Maybe this is because there is a distorted conception of programming.
What is programming?
A common definition is speaking to the machine. This is misleading for a couple of reasons.
Your audience is not the machine
Unless you’re writing machine code alone, the recipients of your code are:
- a compiler that will translate your instructions into lower-level code. The aim of that compilation is to allow you to use higher-level abstractions (control flow statements, data structures and other APIs) of a higher-level language that will be more convenient to express what your application should do.
Compilers — and the machine itself — don’t need to understand the high-level meaning of what you are telling them. Even the most obscure and ill-designed code will execute smoothly, providing you comply with the expected syntax. - your colleagues, on the other hand, need to understand the meaning of your code to maintain it. Unlike your compiler, all of them are different in terms of experience, skills, culture. To understand each other, you’ll have to agree on using additional abstractions over the programming language, related to design (good technical practices) and the business concepts of your app.
- yourself, when you’ll look at it some months later. Even if you don’t care about your colleagues, you should at least care about the future you.
You’re not speaking
“Speaking”, the image of oral communication is also wrong, for many reasons.
First, talking to another human is a real-time dialog. In such a situation, you don’t have time to choose the most proper words and — to compensate that — people can provide you some immediate feedback about what you just said (if this was not clear enough, or even incorrect) so that you have the opportunity to clarify or correct it.
Programming, however, is just the opposite of that: you make the code work before getting feedback (much later, by QA or end users).

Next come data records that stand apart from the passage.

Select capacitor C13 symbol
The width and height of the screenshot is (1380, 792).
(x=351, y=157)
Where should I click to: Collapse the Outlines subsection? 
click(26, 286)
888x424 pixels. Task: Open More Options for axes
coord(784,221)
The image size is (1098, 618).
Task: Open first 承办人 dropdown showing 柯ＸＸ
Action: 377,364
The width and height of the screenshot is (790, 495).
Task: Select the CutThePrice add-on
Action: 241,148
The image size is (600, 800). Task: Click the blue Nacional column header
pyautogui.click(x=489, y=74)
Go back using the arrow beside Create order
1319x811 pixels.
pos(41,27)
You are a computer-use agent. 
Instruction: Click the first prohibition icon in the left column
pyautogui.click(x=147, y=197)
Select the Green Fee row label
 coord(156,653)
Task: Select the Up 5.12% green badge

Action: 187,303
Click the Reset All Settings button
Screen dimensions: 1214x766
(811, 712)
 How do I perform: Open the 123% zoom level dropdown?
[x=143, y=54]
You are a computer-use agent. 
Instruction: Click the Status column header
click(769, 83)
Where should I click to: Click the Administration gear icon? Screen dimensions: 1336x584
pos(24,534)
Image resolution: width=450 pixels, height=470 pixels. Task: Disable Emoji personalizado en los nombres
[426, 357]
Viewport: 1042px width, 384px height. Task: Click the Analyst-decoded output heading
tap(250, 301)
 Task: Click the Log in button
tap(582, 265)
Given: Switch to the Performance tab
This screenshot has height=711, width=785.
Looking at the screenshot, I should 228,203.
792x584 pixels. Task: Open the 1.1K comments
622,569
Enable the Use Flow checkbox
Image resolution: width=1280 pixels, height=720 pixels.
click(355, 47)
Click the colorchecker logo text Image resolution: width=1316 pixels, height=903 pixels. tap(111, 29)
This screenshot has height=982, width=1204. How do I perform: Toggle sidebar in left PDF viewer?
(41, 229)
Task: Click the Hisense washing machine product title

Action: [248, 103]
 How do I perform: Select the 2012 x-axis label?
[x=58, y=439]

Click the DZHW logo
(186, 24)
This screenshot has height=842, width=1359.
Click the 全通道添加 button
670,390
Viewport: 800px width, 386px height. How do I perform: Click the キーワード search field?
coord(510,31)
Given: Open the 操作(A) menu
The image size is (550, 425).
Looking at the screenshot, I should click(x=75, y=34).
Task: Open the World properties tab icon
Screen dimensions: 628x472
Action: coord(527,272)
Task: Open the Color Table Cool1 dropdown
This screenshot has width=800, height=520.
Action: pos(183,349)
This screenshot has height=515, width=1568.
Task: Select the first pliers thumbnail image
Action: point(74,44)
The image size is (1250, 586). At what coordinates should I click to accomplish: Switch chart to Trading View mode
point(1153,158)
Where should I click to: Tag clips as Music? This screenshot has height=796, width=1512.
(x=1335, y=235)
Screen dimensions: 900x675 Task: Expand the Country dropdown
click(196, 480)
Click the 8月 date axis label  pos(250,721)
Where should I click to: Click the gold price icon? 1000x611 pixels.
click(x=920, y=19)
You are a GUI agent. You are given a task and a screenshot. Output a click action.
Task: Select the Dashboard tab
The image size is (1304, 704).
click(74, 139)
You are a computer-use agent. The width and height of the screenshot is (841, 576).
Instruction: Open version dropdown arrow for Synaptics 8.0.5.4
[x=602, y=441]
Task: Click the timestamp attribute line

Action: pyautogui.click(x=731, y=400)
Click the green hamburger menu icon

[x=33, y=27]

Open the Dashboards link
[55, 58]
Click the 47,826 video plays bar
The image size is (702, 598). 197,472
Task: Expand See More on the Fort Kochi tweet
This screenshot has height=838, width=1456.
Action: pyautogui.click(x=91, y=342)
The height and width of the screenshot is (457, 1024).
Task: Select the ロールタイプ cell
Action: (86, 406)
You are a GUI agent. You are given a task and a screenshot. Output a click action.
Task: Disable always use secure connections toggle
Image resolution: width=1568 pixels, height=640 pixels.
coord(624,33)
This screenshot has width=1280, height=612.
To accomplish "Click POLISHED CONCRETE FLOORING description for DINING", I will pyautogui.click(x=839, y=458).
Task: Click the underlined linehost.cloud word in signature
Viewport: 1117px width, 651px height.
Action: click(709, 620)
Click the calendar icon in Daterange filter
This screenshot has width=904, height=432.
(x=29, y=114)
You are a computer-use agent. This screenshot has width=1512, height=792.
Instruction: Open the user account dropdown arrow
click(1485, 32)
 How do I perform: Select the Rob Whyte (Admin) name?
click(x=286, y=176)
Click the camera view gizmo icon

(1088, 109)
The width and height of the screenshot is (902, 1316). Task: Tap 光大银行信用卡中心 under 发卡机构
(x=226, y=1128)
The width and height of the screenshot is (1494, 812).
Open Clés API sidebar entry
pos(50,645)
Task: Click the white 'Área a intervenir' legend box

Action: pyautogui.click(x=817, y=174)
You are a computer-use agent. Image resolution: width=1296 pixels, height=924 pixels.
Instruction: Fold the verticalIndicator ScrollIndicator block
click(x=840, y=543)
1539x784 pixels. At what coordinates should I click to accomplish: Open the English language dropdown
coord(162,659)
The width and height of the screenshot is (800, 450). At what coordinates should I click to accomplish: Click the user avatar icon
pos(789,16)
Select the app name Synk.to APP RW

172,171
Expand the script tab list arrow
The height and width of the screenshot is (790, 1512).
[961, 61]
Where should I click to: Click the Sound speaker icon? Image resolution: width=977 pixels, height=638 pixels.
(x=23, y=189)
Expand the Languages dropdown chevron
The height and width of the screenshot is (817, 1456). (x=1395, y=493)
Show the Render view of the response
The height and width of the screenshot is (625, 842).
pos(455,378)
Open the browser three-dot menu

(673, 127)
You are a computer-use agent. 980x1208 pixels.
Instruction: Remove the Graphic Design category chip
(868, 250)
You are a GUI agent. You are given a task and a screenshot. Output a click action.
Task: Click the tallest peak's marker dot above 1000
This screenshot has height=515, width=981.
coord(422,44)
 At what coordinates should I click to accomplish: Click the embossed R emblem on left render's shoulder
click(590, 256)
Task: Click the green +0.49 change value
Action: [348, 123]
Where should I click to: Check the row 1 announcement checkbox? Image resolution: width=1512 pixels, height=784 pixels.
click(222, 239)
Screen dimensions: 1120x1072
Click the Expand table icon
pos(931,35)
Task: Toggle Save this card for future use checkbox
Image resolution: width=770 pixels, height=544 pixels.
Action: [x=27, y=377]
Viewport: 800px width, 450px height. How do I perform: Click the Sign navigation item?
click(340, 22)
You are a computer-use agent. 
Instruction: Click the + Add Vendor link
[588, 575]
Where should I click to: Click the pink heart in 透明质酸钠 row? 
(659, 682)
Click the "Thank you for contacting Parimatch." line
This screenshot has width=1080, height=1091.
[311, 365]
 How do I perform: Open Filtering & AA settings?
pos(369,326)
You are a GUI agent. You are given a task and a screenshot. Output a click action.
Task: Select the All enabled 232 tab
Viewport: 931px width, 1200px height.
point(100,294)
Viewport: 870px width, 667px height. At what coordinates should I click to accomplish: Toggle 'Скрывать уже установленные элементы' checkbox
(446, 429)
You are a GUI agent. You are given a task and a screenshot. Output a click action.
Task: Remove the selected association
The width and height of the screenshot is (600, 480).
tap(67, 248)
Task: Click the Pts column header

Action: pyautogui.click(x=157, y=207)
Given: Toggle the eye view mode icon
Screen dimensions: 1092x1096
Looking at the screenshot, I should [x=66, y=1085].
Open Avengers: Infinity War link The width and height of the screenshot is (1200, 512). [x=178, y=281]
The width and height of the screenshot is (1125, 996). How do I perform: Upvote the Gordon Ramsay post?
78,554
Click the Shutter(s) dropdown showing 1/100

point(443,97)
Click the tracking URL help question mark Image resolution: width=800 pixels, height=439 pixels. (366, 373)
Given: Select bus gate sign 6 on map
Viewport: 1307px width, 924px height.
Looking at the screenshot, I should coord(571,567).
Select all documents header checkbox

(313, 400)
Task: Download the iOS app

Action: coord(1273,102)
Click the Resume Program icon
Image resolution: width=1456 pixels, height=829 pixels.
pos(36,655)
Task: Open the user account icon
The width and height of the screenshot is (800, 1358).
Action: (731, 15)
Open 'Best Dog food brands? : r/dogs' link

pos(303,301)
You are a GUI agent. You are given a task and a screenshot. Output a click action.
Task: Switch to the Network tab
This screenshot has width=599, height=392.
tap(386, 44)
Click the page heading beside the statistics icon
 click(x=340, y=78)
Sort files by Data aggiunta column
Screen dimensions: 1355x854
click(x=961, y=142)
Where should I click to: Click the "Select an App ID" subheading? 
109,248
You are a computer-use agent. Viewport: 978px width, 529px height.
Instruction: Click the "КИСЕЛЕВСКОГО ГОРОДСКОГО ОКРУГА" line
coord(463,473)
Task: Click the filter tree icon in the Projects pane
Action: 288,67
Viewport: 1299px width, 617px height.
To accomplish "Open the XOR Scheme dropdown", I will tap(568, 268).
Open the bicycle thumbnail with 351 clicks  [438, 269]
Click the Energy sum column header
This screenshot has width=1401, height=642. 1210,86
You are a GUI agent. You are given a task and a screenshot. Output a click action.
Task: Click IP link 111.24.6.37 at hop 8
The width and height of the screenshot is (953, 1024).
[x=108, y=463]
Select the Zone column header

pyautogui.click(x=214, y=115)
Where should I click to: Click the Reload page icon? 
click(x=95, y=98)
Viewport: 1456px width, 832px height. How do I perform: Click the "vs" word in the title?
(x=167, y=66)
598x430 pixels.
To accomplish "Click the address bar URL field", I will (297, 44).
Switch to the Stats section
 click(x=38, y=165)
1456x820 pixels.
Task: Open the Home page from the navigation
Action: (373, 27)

Even if you get feedback quicker (from a peer review typically), this may be a loose/loose case:
- if the feedback is bad, the fact that the code “works” (while not being fully understandable), coupled to pressure for meeting expected delivery, might lead you to postpone the improvement of maintainability;
- even if the feedback is ok, that does not mean that someone — even you — will understand that code a few months later, when you’ll have forgotten its development context.
Writing for the unknown
So programming is not speaking. It is writing, while not knowing:
- what part of your code will be read: anything can be investigated, refactored, and you cannot bet on “nobody will try to understand that”.
- who will read it: it could be a junior programmer, somebody without required technical or business background.
- when it will be read: it could be anytime from the day it was written to decades later.
- why it will be read: it could be to fix a bug, refactor, build some new feature, add testing or documentation. Each of those may require different info.
So we have to keep this in mind when writing code. We care less about names and comments when we write them than when we read them. You’ll be proud to have written so fast a code that you will blame for poor readability months later. We have to fight against our natural tendency to focus more on the logic (i.e. “it works”) than the words to express it (maintainability).
What to name?
As we just said, programs are not directly aimed for computers but for humans first. They are written using languages featuring high-level instructions and APIs, which are actually abstractions with parameters: a for loop has a initializer, a running condition and an increment, a class has a name, fields and methods, etc.). The language allows you to give labels to those arguments, which can be:
- types if you use a typed language (or typing annotations) to check assignment compatibility. You can then create and name your own types.
- identifiers: a program variable or constant name is nothing more than a label on a memory place, functions names are just the same (but with the different purpose of executing that memory place, with arguments pushed on the stack), classes are functions groups, and attributes are classes variables.
- artifacts: files and directories are labels on disk addresses, as well as database identifiers (name, tables & columns, constraints, triggers, etc.) are labels on database file offsets.
- documentation: names are also used in documents. Here you might face the challenge of keeping names consistent code and/or translating implementation names into documentation names, through some dictionary.
How to name?
Take time
As we said above, naming is not a real-time interaction like speaking, and so you can take time to devise the best name for an entity. We all know that time is limited, that choosing a perfect name is hard, but this should be an honest “best effort” at first.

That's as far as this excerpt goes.